__Pixel coordinate grounding data__
======
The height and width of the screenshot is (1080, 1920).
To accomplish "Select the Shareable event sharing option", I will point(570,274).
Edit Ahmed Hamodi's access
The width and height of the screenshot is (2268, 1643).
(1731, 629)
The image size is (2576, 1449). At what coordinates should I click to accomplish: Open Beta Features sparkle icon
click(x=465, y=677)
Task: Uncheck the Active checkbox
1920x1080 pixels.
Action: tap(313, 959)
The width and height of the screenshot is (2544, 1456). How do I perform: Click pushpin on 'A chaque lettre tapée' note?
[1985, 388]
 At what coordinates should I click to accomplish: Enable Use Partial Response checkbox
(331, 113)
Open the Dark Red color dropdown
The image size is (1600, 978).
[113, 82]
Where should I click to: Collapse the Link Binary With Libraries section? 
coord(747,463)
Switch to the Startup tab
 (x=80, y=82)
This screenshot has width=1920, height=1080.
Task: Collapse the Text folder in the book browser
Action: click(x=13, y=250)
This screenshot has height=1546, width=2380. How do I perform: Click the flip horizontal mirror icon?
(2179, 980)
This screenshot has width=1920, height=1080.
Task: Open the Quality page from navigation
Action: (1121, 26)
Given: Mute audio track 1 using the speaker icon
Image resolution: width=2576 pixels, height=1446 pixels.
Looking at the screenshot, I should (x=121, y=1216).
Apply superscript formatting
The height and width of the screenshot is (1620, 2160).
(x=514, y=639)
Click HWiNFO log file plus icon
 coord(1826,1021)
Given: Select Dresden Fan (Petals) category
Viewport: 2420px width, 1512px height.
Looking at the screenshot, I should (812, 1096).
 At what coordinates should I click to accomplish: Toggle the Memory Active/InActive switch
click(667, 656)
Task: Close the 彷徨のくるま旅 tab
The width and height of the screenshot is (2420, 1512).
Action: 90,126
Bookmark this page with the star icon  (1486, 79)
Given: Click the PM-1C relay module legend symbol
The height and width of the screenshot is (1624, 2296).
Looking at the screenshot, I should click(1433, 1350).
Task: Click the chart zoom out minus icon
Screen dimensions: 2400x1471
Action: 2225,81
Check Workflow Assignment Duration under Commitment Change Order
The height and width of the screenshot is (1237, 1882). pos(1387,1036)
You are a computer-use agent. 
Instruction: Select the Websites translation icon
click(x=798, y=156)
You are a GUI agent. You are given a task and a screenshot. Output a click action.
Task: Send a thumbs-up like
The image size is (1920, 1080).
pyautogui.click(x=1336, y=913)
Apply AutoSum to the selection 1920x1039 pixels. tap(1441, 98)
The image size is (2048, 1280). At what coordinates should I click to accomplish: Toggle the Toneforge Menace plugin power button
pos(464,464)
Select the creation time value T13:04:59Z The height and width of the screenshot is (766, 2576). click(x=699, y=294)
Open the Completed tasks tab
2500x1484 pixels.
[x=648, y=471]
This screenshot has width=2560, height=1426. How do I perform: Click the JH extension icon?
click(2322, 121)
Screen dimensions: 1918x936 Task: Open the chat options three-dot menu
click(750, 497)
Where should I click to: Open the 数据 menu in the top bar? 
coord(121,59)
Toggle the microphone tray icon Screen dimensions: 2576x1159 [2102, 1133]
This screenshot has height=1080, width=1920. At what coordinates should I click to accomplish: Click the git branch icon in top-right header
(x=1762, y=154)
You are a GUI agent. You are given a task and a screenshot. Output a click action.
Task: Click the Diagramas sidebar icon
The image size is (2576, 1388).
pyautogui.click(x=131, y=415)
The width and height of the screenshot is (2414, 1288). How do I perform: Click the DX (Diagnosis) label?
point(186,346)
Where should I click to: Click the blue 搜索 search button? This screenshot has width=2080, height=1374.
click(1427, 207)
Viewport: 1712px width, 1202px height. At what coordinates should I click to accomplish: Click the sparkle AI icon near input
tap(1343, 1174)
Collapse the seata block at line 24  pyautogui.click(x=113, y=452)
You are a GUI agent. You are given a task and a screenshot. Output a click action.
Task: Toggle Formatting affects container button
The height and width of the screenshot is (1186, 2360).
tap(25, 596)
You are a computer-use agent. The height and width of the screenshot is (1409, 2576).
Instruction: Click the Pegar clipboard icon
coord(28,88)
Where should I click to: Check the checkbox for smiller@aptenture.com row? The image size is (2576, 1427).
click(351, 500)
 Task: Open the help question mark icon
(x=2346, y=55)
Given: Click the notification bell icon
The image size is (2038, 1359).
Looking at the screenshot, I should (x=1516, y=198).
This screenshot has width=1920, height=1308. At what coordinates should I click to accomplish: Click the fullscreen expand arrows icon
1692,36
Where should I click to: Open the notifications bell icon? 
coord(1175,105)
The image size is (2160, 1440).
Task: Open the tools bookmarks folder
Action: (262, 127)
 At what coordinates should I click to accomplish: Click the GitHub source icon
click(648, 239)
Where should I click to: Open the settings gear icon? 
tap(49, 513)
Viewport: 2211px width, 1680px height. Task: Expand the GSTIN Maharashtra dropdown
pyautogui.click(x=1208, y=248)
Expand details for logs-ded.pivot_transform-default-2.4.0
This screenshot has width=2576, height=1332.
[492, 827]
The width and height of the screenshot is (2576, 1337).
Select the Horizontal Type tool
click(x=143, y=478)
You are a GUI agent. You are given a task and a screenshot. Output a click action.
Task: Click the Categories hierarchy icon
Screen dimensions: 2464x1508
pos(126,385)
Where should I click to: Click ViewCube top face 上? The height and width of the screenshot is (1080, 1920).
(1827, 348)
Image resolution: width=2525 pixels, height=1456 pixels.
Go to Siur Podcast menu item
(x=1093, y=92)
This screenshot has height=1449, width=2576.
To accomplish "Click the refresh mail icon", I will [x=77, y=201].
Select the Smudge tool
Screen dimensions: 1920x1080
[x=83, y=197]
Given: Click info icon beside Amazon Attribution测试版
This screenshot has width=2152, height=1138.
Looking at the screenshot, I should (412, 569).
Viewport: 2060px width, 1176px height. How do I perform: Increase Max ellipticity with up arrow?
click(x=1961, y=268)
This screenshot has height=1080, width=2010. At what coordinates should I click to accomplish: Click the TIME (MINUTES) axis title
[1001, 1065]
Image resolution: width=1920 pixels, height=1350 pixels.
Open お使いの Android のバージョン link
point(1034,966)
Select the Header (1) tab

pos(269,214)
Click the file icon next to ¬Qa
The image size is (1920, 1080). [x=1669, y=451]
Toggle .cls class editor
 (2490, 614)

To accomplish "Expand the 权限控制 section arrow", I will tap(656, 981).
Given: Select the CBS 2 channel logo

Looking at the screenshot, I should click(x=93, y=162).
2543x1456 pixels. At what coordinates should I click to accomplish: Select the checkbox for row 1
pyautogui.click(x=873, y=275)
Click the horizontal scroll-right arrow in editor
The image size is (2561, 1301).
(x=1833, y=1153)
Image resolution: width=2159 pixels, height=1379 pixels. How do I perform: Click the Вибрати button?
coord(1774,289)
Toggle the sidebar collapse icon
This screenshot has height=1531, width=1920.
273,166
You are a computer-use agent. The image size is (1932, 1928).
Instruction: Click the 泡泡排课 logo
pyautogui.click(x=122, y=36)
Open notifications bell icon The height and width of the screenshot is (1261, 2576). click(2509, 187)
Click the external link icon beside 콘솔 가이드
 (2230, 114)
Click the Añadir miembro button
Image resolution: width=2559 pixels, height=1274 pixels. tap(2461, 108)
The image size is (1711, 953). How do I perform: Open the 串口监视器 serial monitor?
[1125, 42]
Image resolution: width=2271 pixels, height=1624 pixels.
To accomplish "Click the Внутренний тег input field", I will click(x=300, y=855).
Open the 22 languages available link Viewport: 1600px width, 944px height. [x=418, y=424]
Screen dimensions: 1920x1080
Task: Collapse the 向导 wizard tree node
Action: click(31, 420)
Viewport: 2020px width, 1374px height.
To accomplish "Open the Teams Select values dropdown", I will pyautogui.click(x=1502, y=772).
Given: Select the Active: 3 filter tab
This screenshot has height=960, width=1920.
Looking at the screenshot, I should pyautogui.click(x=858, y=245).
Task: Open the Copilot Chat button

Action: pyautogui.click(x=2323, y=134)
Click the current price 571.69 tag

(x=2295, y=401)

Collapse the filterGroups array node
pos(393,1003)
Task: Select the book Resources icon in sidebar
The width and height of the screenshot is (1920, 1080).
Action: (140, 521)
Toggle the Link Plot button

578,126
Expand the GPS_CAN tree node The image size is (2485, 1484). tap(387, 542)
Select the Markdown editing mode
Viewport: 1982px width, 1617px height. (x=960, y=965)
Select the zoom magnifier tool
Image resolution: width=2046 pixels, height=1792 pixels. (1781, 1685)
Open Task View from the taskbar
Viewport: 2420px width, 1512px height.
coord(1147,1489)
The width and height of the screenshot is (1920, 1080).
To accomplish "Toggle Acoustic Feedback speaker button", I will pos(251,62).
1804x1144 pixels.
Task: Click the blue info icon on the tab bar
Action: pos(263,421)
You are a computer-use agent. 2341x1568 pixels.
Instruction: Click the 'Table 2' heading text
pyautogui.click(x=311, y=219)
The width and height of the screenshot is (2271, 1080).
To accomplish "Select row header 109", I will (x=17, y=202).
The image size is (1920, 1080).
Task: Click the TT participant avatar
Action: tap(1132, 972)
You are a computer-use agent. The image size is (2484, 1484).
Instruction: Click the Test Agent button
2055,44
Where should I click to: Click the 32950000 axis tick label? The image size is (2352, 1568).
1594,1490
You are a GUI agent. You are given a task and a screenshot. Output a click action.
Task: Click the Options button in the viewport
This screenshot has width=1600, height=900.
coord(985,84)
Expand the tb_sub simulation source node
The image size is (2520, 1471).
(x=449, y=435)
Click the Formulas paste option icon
======
__What needs to be done__
Return the lines above precisely as they appear, beginning at the first line and ending at the line with "Task: Uncheck the Active checkbox", and nothing after it.

__Result of this task__
The height and width of the screenshot is (1080, 1920).
To accomplish "Select the Shareable event sharing option", I will point(570,274).
Edit Ahmed Hamodi's access
The width and height of the screenshot is (2268, 1643).
(1731, 629)
The image size is (2576, 1449). At what coordinates should I click to accomplish: Open Beta Features sparkle icon
click(x=465, y=677)
Task: Uncheck the Active checkbox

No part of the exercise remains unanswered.